:: Exercise aim ::
Recast the entries below as a numbered list, one line per item, and leave out the blank lines.
• • • • • • •
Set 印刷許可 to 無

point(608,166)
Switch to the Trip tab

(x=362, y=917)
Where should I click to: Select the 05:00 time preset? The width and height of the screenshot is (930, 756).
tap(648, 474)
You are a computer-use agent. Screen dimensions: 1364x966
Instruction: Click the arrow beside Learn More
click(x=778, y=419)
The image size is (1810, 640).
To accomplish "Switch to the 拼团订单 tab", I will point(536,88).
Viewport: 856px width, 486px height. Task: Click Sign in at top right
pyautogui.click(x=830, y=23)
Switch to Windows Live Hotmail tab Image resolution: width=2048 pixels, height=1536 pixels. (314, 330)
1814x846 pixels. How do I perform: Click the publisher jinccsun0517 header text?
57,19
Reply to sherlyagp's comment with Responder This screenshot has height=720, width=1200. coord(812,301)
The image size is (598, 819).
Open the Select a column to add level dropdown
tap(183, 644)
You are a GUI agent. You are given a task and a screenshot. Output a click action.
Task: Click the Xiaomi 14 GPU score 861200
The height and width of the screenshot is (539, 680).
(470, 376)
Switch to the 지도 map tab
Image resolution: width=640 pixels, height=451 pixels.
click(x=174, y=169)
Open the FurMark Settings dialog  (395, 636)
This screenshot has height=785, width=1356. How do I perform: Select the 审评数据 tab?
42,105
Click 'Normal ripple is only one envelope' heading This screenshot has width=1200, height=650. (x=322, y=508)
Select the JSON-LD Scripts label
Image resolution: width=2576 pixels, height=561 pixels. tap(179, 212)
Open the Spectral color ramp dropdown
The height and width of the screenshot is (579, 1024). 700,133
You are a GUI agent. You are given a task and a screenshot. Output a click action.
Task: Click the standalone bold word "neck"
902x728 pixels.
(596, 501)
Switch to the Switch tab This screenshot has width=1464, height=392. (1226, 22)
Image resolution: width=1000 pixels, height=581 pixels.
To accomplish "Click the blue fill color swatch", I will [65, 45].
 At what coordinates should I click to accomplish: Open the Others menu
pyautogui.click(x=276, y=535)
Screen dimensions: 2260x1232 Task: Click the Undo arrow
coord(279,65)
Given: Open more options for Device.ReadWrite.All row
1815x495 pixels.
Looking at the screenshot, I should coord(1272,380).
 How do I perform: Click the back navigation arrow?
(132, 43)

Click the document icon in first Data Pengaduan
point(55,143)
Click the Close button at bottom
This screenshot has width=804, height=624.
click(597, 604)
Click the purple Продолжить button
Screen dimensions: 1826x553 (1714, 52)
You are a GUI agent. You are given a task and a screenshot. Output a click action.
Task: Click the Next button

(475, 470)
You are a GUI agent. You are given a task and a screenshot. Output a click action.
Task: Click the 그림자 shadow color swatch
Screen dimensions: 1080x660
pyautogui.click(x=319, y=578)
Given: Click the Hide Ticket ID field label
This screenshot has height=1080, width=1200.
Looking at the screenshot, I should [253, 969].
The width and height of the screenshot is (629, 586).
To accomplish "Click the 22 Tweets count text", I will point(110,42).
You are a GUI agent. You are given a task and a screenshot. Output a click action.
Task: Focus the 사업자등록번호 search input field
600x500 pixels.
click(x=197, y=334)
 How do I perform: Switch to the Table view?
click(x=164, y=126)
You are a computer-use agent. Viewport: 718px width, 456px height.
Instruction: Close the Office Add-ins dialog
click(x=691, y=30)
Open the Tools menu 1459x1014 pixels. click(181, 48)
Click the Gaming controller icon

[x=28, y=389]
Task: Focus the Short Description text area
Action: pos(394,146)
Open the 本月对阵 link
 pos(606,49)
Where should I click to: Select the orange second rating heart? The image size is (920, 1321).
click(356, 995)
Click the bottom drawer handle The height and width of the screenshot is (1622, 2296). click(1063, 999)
• • • • • • •
:: Answer below ::
1. Set 印刷許可 to 無
2. point(608,166)
3. Switch to the Trip tab
4. (x=362, y=917)
5. Where should I click to: Select the 05:00 time preset? The width and height of the screenshot is (930, 756).
6. tap(648, 474)
7. You are a computer-use agent. Screen dimensions: 1364x966
8. Instruction: Click the arrow beside Learn More
9. click(x=778, y=419)
10. The image size is (1810, 640).
11. To accomplish "Switch to the 拼团订单 tab", I will point(536,88).
12. Viewport: 856px width, 486px height. Task: Click Sign in at top right
13. pyautogui.click(x=830, y=23)
14. Switch to Windows Live Hotmail tab Image resolution: width=2048 pixels, height=1536 pixels. (314, 330)
15. 1814x846 pixels. How do I perform: Click the publisher jinccsun0517 header text?
16. 57,19
17. Reply to sherlyagp's comment with Responder This screenshot has height=720, width=1200. coord(812,301)
18. The image size is (598, 819).
19. Open the Select a column to add level dropdown
20. tap(183, 644)
21. You are a GUI agent. You are given a task and a screenshot. Output a click action.
22. Task: Click the Xiaomi 14 GPU score 861200
23. The height and width of the screenshot is (539, 680).
24. (470, 376)
25. Switch to the 지도 map tab
26. Image resolution: width=640 pixels, height=451 pixels.
27. click(x=174, y=169)
28. Open the FurMark Settings dialog  (395, 636)
29. This screenshot has height=785, width=1356. How do I perform: Select the 审评数据 tab?
30. 42,105
31. Click 'Normal ripple is only one envelope' heading This screenshot has width=1200, height=650. (x=322, y=508)
32. Select the JSON-LD Scripts label
33. Image resolution: width=2576 pixels, height=561 pixels. tap(179, 212)
34. Open the Spectral color ramp dropdown
35. The height and width of the screenshot is (579, 1024). 700,133
36. You are a GUI agent. You are given a task and a screenshot. Output a click action.
37. Task: Click the standalone bold word "neck"
38. 902x728 pixels.
39. (596, 501)
40. Switch to the Switch tab This screenshot has width=1464, height=392. (1226, 22)
41. Image resolution: width=1000 pixels, height=581 pixels.
42. To accomplish "Click the blue fill color swatch", I will [65, 45].
43.  At what coordinates should I click to accomplish: Open the Others menu
44. pyautogui.click(x=276, y=535)
45. Screen dimensions: 2260x1232 Task: Click the Undo arrow
46. coord(279,65)
47. Given: Open more options for Device.ReadWrite.All row
48. 1815x495 pixels.
49. Looking at the screenshot, I should coord(1272,380).
50.  How do I perform: Click the back navigation arrow?
51. (132, 43)
52. Click the document icon in first Data Pengaduan
53. point(55,143)
54. Click the Close button at bottom
55. This screenshot has width=804, height=624.
56. click(597, 604)
57. Click the purple Продолжить button
58. Screen dimensions: 1826x553 (1714, 52)
59. You are a GUI agent. You are given a task and a screenshot. Output a click action.
60. Task: Click the Next button
61. (475, 470)
62. You are a GUI agent. You are given a task and a screenshot. Output a click action.
63. Task: Click the 그림자 shadow color swatch
64. Screen dimensions: 1080x660
65. pyautogui.click(x=319, y=578)
66. Given: Click the Hide Ticket ID field label
67. This screenshot has height=1080, width=1200.
68. Looking at the screenshot, I should [253, 969].
69. The width and height of the screenshot is (629, 586).
70. To accomplish "Click the 22 Tweets count text", I will point(110,42).
71. You are a GUI agent. You are given a task and a screenshot. Output a click action.
72. Task: Focus the 사업자등록번호 search input field
73. 600x500 pixels.
74. click(x=197, y=334)
75.  How do I perform: Switch to the Table view?
76. click(x=164, y=126)
77. You are a computer-use agent. Viewport: 718px width, 456px height.
78. Instruction: Close the Office Add-ins dialog
79. click(x=691, y=30)
80. Open the Tools menu 1459x1014 pixels. click(181, 48)
81. Click the Gaming controller icon
82. [x=28, y=389]
83. Task: Focus the Short Description text area
84. Action: pos(394,146)
85. Open the 本月对阵 link
86.  pos(606,49)
87. Where should I click to: Select the orange second rating heart? The image size is (920, 1321).
88. click(356, 995)
89. Click the bottom drawer handle The height and width of the screenshot is (1622, 2296). click(1063, 999)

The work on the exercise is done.